Every mile of this unusual coast and the lovely country behind it is worth exploring. Southwold, with its white lighthouse towering over its streets of flint and red brick houses, is waiting for you to discover – and so is the harbour at the mouth of the River Blyth a mile away. Between the river and the town are flat marshlands which were flooded when the sea broke through the defences not many years ago.

But the narrow-gauge Southwold Railway closed as early as 1929, and Saville's characters catch the bus from Halesworth to reach the town.

This engaging video from the Rediscovering Lost Railways YouTube channel shows what remains of the line and the efforts that are being made to prevent it being forgotten. And the Southwold Railway Trust has plans to reopen it one day.
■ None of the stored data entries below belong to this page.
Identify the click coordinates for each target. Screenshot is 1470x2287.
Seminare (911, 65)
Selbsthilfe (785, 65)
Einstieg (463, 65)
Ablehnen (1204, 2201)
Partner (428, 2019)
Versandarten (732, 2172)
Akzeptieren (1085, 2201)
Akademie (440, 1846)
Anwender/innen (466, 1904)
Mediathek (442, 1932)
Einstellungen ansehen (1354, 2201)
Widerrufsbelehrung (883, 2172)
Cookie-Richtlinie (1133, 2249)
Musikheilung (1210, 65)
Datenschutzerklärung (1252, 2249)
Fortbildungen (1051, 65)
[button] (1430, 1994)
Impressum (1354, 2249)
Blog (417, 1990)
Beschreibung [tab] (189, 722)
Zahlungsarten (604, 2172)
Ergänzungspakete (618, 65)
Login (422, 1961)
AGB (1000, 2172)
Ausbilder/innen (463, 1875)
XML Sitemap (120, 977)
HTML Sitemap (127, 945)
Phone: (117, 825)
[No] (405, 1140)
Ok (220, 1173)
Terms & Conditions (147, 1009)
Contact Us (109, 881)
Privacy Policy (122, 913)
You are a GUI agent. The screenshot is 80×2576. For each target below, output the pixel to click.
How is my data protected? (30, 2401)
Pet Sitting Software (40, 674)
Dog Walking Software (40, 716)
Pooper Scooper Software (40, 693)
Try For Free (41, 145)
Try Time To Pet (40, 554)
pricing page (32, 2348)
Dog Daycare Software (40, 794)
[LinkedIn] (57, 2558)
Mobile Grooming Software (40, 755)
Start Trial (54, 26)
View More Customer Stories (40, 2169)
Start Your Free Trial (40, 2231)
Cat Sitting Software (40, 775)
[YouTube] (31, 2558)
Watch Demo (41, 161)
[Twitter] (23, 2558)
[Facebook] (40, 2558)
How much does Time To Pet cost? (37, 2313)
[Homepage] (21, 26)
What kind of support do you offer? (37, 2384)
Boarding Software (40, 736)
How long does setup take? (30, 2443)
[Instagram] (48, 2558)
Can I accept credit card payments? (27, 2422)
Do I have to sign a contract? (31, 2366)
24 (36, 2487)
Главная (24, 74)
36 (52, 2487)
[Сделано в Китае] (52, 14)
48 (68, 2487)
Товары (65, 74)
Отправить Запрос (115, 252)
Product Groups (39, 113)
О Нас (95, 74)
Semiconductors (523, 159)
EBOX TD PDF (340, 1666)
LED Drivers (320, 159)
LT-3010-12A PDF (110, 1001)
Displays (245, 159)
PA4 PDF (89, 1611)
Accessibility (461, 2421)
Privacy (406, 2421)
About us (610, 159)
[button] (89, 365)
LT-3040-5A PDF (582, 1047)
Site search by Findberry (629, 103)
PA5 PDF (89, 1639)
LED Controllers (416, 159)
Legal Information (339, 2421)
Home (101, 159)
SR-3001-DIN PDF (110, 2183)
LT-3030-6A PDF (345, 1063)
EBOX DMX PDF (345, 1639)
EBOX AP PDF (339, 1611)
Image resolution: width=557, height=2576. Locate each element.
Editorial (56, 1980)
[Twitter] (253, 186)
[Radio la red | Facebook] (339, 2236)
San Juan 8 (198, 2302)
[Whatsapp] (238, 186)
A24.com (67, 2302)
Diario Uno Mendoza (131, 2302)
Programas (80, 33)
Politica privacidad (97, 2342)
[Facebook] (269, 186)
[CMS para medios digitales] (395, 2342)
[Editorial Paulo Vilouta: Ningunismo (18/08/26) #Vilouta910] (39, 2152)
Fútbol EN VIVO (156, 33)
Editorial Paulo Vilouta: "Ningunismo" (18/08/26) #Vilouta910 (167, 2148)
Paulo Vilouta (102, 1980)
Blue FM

The abandoned lead mine in Crystal Palace Park

Like W.H. Auden, I have a thing about abandoned lead mines. So I was intrigued to learn that there is one in Crystal Palace Park.

Subterranea Briannica explains:

It is well known that Crystal Palace Park includes a number of Victorian dinosaur models, arranged in groups around the lower lake. Many of these species were recently discovered although not all the models are nowadays thought to be strictly accurate. Less well known is that alongside these animals there is a replica geological strata.

This was built at the same time as an educational feature and was constructed from the true strata it was based on from Ashover in Derbyshire. Coal measures, limestone and millstone grit are part of the reconstruction. In addition, a 3/4 scale lead mine was constructed behind the face in carboniferous limestone; in the 19th century visitors could tour the mine. Inside they would find stalactites and lead ore veins.

The mine, along with the geological strata, is now grade I listed alongside the dinosaurs. No access is possible at it is allegedly unsafe (although the local authority responsible for the site was initially unaware of its existence when enquiries were made).

The Victorian Web also has an article on this feature, from which I have taken the photograph above.